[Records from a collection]
====

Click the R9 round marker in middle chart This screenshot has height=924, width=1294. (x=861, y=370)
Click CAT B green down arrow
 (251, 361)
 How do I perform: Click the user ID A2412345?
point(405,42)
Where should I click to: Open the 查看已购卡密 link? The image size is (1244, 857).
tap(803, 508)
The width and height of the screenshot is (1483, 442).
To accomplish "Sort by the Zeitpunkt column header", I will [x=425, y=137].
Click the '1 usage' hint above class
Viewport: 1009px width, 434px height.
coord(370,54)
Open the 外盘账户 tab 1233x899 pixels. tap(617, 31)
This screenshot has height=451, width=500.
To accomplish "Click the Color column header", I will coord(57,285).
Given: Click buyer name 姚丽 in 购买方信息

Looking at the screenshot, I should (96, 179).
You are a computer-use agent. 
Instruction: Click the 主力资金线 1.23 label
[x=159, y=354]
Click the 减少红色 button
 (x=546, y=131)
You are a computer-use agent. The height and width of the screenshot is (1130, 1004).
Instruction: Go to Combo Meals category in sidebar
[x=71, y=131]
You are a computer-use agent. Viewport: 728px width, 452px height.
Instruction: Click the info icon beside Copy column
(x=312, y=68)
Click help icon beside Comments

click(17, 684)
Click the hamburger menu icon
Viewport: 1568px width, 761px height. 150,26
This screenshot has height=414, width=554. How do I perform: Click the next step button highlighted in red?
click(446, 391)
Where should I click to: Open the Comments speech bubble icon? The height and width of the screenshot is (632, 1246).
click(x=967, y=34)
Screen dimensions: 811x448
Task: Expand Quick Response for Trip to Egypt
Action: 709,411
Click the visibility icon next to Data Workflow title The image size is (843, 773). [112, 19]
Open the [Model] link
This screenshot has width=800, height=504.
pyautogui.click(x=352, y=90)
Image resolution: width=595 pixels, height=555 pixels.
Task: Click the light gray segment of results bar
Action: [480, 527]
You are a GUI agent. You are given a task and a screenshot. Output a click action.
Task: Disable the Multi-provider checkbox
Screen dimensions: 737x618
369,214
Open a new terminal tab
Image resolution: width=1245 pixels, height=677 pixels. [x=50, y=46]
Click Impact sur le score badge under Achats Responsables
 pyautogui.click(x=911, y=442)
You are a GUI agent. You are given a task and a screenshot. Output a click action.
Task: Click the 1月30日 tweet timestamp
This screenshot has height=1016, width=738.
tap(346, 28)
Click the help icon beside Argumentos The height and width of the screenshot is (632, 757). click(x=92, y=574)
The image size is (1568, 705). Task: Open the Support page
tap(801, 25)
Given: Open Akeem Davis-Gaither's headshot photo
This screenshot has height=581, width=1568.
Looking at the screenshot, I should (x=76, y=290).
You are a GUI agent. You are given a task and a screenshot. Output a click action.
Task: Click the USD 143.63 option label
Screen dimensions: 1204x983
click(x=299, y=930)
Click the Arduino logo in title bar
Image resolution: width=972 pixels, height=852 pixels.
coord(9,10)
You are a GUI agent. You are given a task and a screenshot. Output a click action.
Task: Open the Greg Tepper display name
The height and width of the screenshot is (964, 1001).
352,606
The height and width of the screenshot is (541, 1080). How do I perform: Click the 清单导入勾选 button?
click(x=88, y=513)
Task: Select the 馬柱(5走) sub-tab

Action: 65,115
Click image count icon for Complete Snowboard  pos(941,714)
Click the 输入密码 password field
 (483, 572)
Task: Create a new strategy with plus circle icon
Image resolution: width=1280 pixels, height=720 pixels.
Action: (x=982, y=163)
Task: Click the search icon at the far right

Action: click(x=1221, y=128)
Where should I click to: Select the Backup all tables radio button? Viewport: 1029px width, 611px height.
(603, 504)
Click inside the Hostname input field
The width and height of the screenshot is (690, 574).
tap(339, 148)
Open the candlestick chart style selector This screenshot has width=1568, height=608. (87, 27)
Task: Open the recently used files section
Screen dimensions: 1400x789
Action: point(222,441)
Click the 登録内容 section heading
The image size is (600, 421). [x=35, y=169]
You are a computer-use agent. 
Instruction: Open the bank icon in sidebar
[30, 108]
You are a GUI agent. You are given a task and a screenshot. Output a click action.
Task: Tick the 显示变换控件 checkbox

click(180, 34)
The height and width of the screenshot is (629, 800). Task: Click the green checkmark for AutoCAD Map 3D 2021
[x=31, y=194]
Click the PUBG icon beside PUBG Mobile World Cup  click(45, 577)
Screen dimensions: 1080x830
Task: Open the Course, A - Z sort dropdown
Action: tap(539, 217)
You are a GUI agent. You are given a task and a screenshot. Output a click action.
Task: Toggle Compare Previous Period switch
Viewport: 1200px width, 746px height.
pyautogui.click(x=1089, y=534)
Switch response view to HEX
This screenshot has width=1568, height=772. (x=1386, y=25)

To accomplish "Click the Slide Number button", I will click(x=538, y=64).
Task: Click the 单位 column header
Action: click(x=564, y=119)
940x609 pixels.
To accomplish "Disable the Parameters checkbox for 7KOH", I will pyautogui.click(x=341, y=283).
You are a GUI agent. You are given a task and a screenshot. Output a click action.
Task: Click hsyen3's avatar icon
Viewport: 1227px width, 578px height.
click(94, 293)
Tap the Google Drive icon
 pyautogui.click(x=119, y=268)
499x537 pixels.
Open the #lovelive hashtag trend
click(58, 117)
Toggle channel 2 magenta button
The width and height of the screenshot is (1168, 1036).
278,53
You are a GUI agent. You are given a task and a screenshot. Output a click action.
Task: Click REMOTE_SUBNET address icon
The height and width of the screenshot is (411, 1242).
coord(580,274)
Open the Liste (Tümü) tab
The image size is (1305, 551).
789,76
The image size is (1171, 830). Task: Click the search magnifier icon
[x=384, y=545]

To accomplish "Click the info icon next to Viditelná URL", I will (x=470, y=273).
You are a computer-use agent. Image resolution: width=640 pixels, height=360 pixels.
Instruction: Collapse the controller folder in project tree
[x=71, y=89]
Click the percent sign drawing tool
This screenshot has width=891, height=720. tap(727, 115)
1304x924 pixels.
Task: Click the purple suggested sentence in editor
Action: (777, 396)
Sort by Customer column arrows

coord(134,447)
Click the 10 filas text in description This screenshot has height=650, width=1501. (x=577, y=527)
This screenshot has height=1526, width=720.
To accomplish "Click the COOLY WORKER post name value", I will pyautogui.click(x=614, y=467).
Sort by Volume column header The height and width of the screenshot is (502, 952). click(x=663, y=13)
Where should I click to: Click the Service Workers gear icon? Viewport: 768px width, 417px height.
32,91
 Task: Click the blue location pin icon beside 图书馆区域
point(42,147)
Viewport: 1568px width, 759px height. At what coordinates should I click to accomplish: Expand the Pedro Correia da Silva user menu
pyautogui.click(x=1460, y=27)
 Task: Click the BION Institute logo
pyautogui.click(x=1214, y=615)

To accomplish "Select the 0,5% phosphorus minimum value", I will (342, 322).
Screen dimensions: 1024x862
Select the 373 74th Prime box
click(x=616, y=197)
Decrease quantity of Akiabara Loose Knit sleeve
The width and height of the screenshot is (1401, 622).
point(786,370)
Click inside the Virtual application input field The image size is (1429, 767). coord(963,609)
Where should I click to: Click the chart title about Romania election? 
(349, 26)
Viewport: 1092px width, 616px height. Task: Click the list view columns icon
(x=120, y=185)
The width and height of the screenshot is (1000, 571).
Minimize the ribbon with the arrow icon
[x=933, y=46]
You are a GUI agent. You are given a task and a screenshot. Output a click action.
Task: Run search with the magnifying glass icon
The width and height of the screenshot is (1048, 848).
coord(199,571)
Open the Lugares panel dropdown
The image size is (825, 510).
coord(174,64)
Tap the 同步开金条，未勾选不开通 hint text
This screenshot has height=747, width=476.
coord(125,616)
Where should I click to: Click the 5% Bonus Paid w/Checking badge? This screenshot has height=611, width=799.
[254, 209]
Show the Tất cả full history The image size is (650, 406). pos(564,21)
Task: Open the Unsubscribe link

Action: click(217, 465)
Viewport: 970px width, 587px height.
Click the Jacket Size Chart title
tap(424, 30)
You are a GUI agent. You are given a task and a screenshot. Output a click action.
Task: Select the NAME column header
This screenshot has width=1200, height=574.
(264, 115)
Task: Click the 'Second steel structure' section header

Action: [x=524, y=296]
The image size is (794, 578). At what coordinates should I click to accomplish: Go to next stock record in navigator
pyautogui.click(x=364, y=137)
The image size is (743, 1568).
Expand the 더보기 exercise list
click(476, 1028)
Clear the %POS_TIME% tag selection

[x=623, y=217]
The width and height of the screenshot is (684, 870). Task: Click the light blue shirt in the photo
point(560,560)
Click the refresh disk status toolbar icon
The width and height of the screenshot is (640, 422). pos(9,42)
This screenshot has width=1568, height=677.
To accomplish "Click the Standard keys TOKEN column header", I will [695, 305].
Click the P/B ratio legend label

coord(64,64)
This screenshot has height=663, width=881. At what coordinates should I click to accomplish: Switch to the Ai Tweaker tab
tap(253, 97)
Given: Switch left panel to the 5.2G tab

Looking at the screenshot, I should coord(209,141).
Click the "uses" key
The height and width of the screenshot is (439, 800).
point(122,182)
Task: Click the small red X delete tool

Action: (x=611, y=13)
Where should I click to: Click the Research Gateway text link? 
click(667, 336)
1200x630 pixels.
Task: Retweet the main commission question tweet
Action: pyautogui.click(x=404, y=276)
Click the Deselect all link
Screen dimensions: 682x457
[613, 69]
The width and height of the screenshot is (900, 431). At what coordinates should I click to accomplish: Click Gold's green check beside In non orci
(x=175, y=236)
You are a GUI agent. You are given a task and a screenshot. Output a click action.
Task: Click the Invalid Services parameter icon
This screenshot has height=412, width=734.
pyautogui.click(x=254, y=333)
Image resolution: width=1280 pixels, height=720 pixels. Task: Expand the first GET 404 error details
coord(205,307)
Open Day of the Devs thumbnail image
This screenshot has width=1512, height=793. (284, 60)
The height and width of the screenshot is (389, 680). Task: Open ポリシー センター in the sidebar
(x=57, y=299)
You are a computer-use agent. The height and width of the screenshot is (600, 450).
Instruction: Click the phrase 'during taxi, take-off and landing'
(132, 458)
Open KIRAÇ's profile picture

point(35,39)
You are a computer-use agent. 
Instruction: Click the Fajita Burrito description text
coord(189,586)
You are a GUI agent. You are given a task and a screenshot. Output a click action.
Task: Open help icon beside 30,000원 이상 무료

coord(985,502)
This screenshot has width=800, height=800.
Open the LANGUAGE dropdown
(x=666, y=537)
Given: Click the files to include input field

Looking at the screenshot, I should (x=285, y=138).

====

- **Directions for this task**: The lines to copy are those in the records above containing the word "Toggle".

- **Solution for this task**:
Task: Toggle Compare Previous Period switch
Toggle channel 2 magenta button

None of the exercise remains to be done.